Slide-by-Slide Guide
Title Slide
Company name, tagline, and your contact information.
Tips:
- Keep it clean and memorable
- Include a compelling one-liner
- Add your logo and contact info
Example:
Acme Inc. - Making enterprise collaboration effortless
Problem
The pain point you're solving. Make investors feel the problem.
Tips:
- Be specific about who has this problem
- Quantify the pain (time, money, frustration)

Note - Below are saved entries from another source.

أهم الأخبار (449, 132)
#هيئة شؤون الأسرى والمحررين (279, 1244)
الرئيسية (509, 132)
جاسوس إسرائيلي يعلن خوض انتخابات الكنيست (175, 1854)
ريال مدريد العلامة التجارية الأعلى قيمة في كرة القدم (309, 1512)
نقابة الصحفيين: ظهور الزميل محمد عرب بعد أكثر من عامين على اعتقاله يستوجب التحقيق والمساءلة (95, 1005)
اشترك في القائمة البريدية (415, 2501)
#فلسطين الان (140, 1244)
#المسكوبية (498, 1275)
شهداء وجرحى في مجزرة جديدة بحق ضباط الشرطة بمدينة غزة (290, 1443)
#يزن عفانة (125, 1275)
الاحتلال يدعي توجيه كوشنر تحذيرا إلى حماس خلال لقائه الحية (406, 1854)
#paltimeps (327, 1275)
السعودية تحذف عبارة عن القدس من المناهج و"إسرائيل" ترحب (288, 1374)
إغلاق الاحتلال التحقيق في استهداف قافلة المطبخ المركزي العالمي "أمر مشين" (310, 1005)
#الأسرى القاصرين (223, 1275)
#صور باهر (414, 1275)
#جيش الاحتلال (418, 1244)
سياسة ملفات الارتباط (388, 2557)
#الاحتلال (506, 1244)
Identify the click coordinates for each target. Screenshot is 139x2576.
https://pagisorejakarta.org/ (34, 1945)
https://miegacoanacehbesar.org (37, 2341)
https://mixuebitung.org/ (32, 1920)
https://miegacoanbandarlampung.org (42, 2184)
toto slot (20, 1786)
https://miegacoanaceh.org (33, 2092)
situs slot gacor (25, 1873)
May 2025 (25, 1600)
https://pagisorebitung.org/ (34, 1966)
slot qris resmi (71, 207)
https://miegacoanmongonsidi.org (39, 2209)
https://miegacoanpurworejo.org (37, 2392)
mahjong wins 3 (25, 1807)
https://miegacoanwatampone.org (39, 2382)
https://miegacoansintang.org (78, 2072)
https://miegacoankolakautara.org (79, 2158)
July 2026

- Use a real customer story if possible
Example:
Enterprise teams waste 5+ hours/week searching for information across disconnected tools.
Solution
How your product solves the problem. Keep it simple.
Tips:
- Lead with the benefit, not features
- Show, don't just tell
- Make it easy to understand in 10 seconds
Example:
An AI-powered workspace that brings all your tools together in one searchable interface.
Market Opportunity
TAM, SAM, SOM - show the market is big enough.
Tips:
- Use credible sources for market data
- Show bottom-up market sizing
- Explain why now is the right time
Example:
TAM: $50B enterprise productivity market. SAM: $8B collaboration tools. SOM: $800M (10% of SAM in 5 years)
Product
Screenshots, demo, or product walkthrough.
Tips:
- Use real product screenshots
- Highlight key features visually
- Keep it focused on core value prop
Example:
[Product screenshots showing the main workflow]
Business Model
How you make money. Be clear and specific.
Tips:
- Explain your pricing model
- Show unit economics if you have them
- Mention expansion revenue opportunities
Example:
SaaS subscription: $15/user/month. Average contract: $18K ARR. 120% net revenue retention.
Traction
The slide investors care about most. Show growth.
Tips:
- Lead with your strongest metric
- Show month-over-month or year-over-year growth
- Include revenue, users, or key milestones
Example:
$1.2M ARR growing 20% MoM. 50 enterprise customers. 95% gross retention.
Competition
Market landscape and your differentiation.
Tips:
- Don't say you have no competition
- Use a 2x2 matrix to position yourself
- Explain your sustainable advantage
Example:
[2x2 matrix showing competitors vs. your positioning on key dimensions]
Go-to-Market
How you acquire and retain customers.
Tips:
- Be specific about channels
- Show CAC and payback period if known
- Explain your sales motion
Example:
Product-led growth + inside sales. CAC: $2,500. Payback: 4 months. 80% of leads from organic.
Team
Why you're the team to build this.
Tips:
- Highlight relevant experience
- Show founder-market fit
- Mention key advisors if notable
Example:
CEO: 10 years at Salesforce, led product for 500-person team. CTO: Former Google, built systems at scale.
Financials
Key projections and how you'll use the funding.
Tips:
- Show 3-5 year revenue projections
- Explain key assumptions
- Be realistic, not hockey-stick
Example:
Y1: $2M ARR → Y3: $15M ARR. Path to profitability in Y4. Key driver: 100 new enterprise logos/year.
The Ask
How much you're raising and key milestones.
Tips:
- State the amount clearly
- Explain use of funds
- Define milestones this raise enables
Example:
Raising $5M Series A. 18 months runway. Milestones: $5M ARR, 200 customers, Series B ready.